• [SUPPLIED MATERIAL]
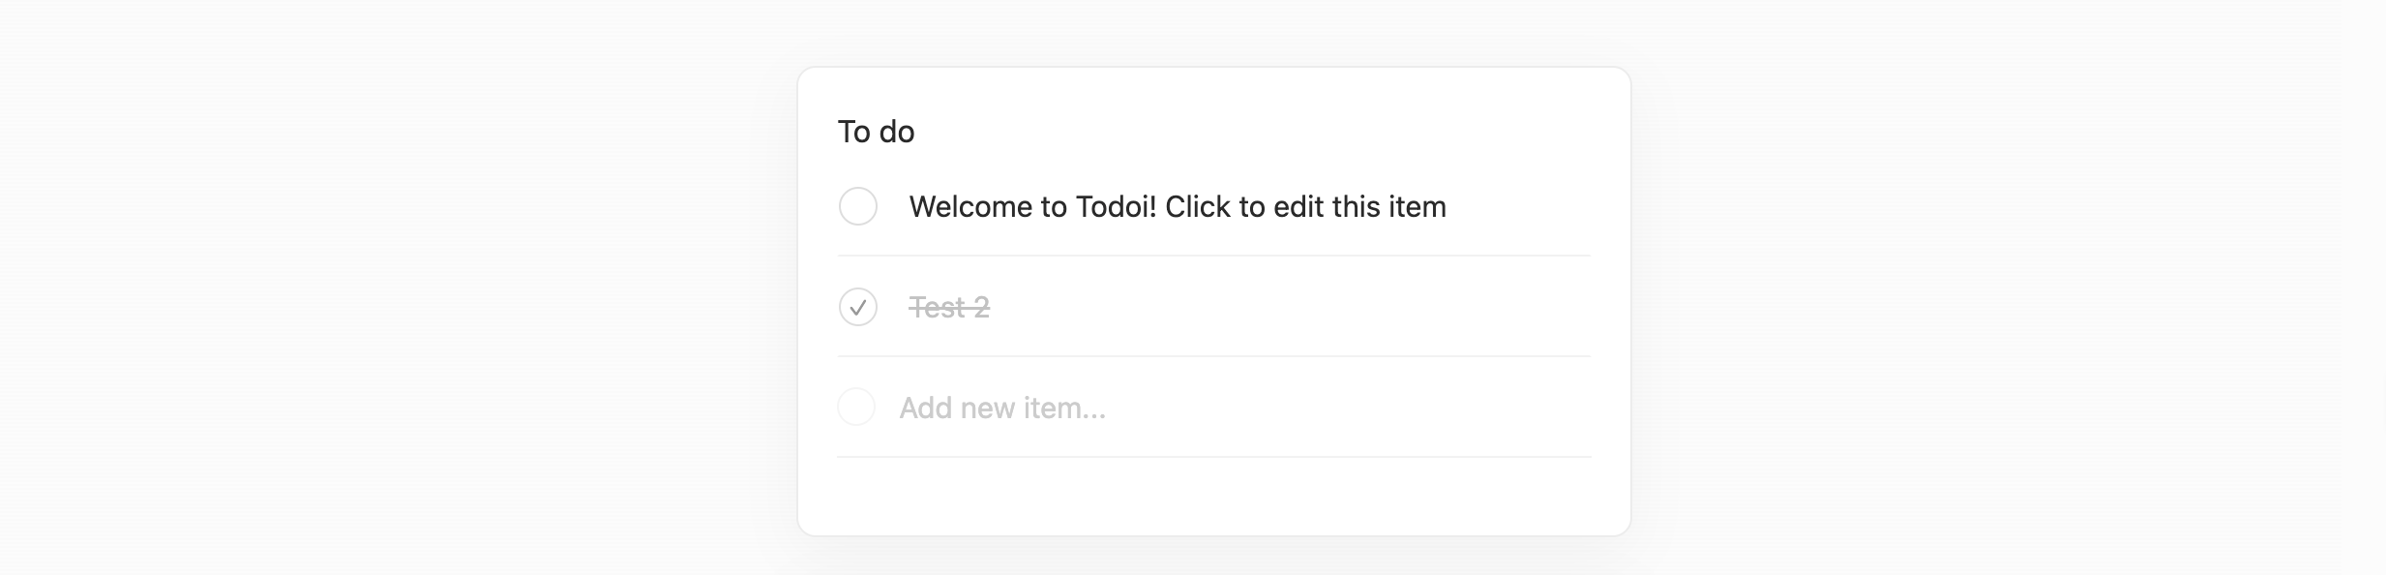
Task: Click the empty circle beside Add new item
Action: [x=856, y=408]
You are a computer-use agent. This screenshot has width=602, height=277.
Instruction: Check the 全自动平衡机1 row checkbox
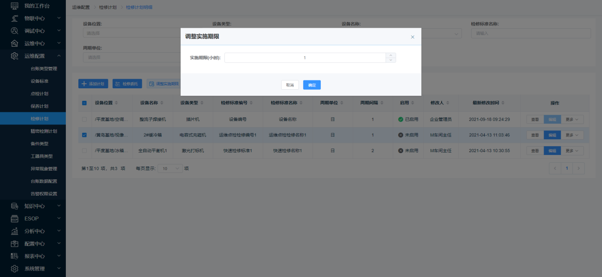click(x=84, y=151)
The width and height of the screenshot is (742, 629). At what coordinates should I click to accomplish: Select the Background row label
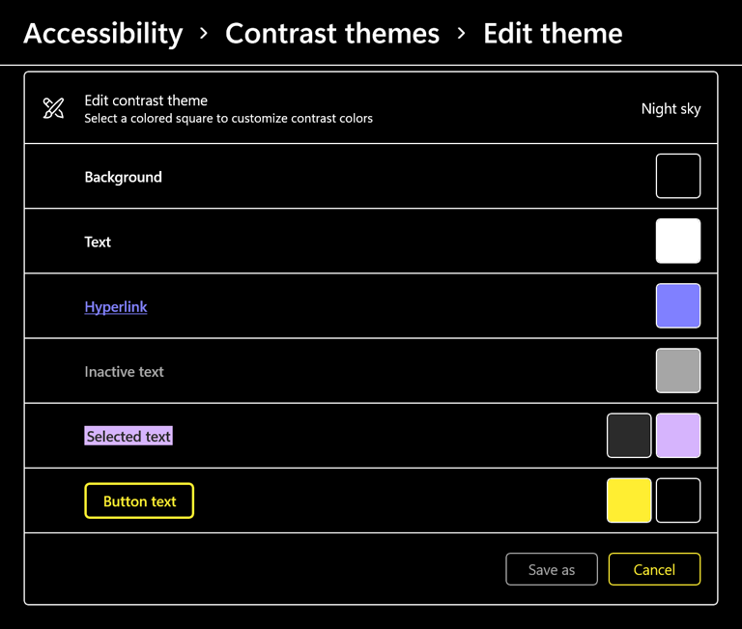124,178
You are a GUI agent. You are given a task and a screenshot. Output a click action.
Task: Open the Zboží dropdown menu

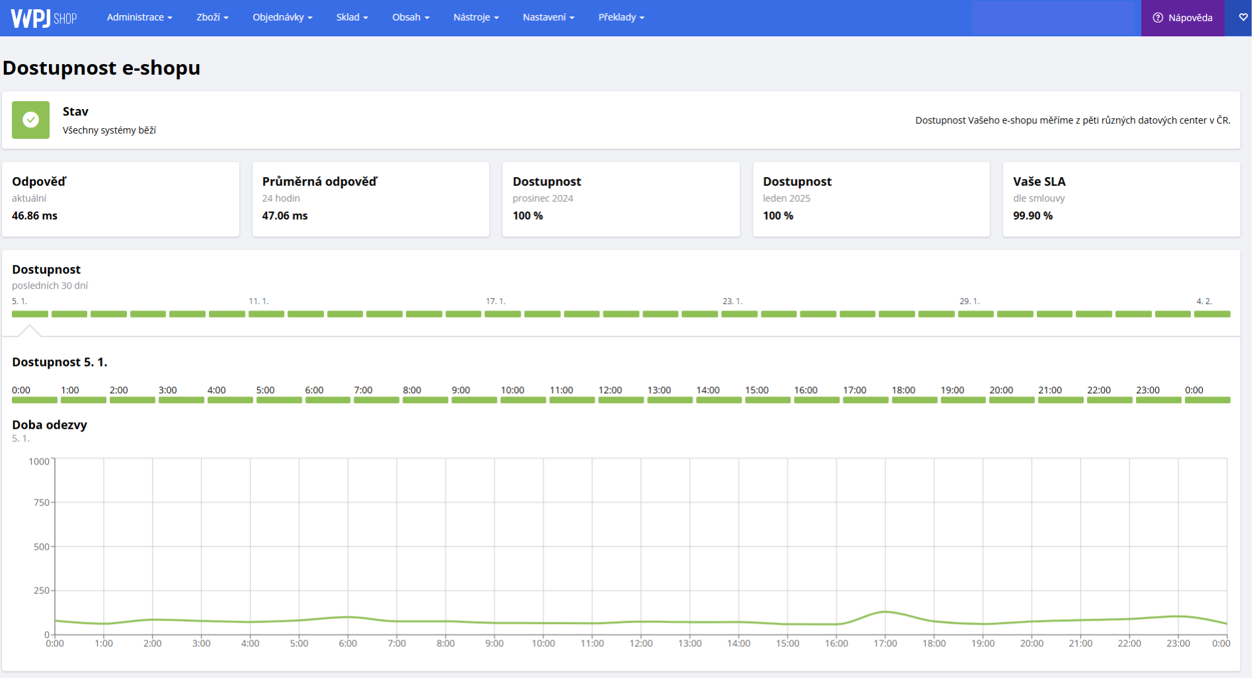pyautogui.click(x=212, y=18)
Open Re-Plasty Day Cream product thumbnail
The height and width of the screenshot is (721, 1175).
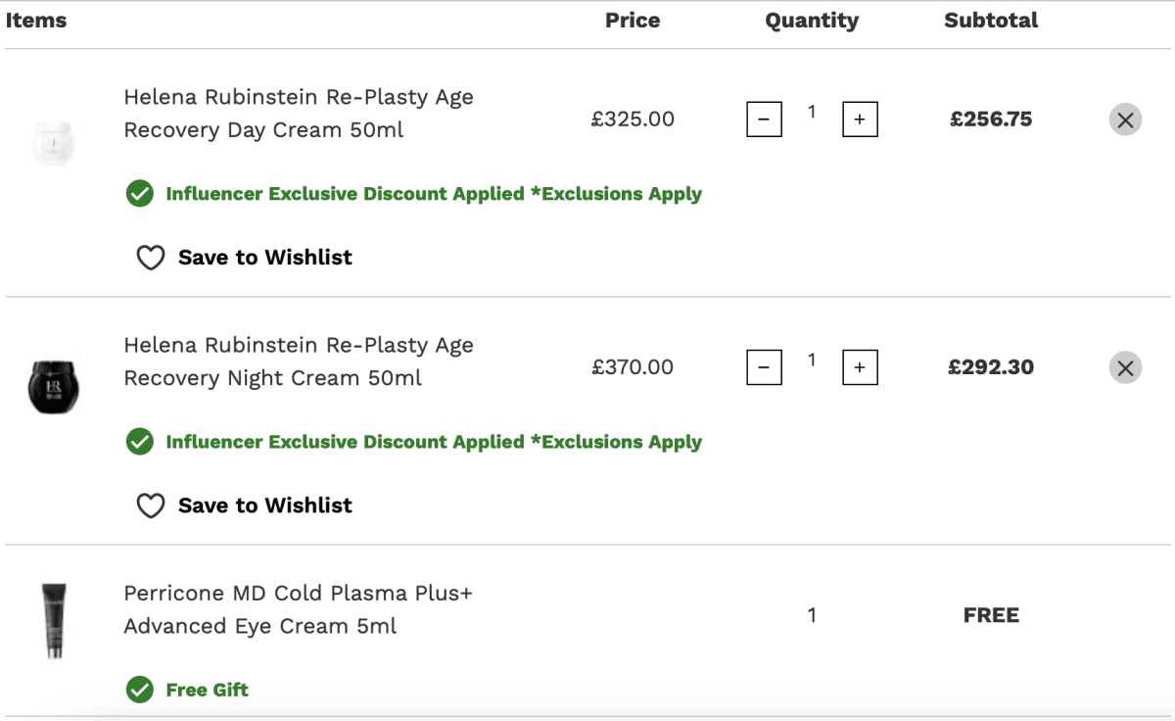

• [TO DO] A word-for-word copy is needed of the lines from the line holding "Instruction: Check the 全自动平衡机1 row checkbox" through the end of the records, both included, excluding every picture.

• [RESULT]
Instruction: Check the 全自动平衡机1 row checkbox
click(x=84, y=151)
The width and height of the screenshot is (742, 629). At what coordinates should I click to accomplish: Select the Background row label
124,178
You are a GUI agent. You are given a task and a screenshot. Output a click action.
Task: Open the Zboží dropdown menu

pyautogui.click(x=212, y=18)
Open Re-Plasty Day Cream product thumbnail
The height and width of the screenshot is (721, 1175).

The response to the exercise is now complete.